John Hoyt's performance as self-seeking and cynical billionaire Sidney Stanton is the best in the movie. He doesn't overplay the part, but mixes the right proportion of facial gestures and acidic voice inflection to give his wheelchair-bound character a completely believable profile. He is the real star of the movie. The other performances are adequate, but lack the depth of Hoyt's. The movie could have used another thirty minutes to fully develop both the storyline and the other characters because a theme like this needs two hours or so to fulfill itself.
Many have criticized the Disney-like final scene as the survivors of Earth's end walk onto the soil of the new world Zyra. To be fair to Pal, the production was rushed at the end to meet budget costs and what was put forward was the best that could be done in a limited time. Pal also intended to film a sequel "After Worlds Collide", in line with what the book had, to continue the story. Unfortunately, Paramount Pictures scotched that, and no sequel was ever made. Pal carried that disappointment to his grave.

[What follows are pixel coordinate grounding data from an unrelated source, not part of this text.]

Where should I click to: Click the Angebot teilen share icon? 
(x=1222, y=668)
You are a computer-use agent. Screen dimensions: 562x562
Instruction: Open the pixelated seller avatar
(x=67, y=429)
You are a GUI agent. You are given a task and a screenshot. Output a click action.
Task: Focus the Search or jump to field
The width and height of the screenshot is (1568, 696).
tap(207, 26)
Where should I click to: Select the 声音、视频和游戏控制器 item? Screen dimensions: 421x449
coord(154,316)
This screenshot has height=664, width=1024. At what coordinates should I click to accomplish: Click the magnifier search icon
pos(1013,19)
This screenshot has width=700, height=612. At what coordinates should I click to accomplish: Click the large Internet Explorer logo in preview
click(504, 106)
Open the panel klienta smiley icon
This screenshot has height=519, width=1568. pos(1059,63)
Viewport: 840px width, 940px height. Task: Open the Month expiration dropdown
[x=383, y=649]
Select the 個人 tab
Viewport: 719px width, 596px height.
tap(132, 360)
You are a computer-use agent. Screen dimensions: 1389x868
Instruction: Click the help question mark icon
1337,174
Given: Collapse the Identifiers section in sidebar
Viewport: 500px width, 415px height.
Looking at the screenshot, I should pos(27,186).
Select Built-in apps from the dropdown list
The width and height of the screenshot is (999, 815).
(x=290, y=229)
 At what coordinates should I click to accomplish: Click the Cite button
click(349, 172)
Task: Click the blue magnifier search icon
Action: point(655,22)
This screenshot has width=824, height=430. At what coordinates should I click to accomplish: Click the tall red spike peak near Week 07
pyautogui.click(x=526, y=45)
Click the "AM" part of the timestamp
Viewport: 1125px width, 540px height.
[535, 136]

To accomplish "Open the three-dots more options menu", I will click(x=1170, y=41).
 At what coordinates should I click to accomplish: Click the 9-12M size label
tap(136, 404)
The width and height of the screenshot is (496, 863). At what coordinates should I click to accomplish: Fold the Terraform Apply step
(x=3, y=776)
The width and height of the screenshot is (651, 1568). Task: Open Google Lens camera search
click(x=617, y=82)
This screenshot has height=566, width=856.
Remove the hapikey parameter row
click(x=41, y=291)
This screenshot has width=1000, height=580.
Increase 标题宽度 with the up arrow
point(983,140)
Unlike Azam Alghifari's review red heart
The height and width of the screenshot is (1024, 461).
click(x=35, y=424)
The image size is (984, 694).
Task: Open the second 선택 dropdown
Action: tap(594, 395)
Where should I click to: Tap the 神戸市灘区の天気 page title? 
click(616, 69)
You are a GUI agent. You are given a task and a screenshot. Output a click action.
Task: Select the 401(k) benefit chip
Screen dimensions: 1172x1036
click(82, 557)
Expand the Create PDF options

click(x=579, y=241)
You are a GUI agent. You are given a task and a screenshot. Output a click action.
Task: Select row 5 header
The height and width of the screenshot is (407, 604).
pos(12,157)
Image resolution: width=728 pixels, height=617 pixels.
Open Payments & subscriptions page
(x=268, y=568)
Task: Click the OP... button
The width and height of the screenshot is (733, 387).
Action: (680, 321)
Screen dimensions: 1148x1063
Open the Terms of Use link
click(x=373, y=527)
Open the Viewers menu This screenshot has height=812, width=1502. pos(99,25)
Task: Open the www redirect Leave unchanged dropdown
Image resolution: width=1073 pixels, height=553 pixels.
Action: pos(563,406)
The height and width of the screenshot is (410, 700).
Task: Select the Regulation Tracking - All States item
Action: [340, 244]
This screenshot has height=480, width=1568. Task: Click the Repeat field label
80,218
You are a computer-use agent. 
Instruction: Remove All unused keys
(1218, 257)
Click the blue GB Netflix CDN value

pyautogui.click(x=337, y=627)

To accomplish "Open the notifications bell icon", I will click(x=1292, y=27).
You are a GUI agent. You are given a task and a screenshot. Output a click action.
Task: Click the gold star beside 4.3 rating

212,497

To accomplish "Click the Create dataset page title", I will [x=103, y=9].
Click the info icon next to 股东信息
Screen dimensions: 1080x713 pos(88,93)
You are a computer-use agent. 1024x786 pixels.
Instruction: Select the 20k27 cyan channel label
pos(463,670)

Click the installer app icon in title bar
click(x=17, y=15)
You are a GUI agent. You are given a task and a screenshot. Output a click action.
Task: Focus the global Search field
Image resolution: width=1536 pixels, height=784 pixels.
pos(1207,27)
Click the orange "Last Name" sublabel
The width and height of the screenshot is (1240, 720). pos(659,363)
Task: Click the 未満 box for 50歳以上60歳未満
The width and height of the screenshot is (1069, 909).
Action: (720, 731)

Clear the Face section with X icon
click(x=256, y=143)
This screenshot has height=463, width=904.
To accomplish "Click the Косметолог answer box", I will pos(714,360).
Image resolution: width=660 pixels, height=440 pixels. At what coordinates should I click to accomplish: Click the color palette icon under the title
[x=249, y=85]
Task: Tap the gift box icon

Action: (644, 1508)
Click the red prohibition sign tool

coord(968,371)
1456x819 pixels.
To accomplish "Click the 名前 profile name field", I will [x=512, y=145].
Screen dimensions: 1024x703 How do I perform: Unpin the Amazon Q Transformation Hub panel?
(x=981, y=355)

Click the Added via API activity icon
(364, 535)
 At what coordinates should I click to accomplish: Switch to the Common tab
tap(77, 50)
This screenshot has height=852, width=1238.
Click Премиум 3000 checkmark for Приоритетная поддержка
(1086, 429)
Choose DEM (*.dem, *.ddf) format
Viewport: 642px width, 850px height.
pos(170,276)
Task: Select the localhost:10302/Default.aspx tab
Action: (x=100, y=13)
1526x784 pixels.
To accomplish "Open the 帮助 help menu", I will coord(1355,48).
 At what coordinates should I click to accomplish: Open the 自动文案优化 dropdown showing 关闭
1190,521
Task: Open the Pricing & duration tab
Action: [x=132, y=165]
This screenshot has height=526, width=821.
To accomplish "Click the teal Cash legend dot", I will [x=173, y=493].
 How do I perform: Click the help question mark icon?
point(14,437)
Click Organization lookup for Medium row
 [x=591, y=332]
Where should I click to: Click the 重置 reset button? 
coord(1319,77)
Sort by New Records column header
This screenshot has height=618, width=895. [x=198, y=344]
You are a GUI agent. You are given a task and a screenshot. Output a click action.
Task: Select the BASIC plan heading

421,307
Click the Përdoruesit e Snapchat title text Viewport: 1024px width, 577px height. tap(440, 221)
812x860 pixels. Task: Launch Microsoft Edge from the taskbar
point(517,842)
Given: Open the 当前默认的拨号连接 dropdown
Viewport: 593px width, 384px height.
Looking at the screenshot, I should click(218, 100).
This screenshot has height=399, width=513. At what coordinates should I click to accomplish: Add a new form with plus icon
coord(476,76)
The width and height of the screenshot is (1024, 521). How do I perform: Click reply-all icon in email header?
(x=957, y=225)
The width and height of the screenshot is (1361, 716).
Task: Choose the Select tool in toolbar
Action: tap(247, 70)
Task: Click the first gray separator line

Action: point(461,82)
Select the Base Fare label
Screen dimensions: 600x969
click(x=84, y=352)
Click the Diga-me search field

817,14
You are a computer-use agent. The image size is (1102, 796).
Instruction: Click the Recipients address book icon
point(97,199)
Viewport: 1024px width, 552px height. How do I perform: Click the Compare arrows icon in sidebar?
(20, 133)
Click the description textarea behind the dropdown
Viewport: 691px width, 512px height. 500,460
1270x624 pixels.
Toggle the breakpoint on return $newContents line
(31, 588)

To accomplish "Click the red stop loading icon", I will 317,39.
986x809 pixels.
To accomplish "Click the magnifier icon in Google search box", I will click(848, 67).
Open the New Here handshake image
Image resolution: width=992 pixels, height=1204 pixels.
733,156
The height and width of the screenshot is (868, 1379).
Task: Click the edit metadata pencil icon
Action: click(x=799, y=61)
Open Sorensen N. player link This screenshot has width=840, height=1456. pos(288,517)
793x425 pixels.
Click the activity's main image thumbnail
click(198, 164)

I'd like to see "When Worlds Collide" made into a movie again. Despite "Deep Impact" and other movies like it, "When Worlds Collide" stands as the ultimate disaster movie, and with today's technology, a much better version than George Pal's could be made. A sequel should also be done as was the case with the original book to bring the story to a logical conclusion. For now, however, all we have is the 1951 film, and it still holds up well and will reward viewers who appreciate thrilling adventure.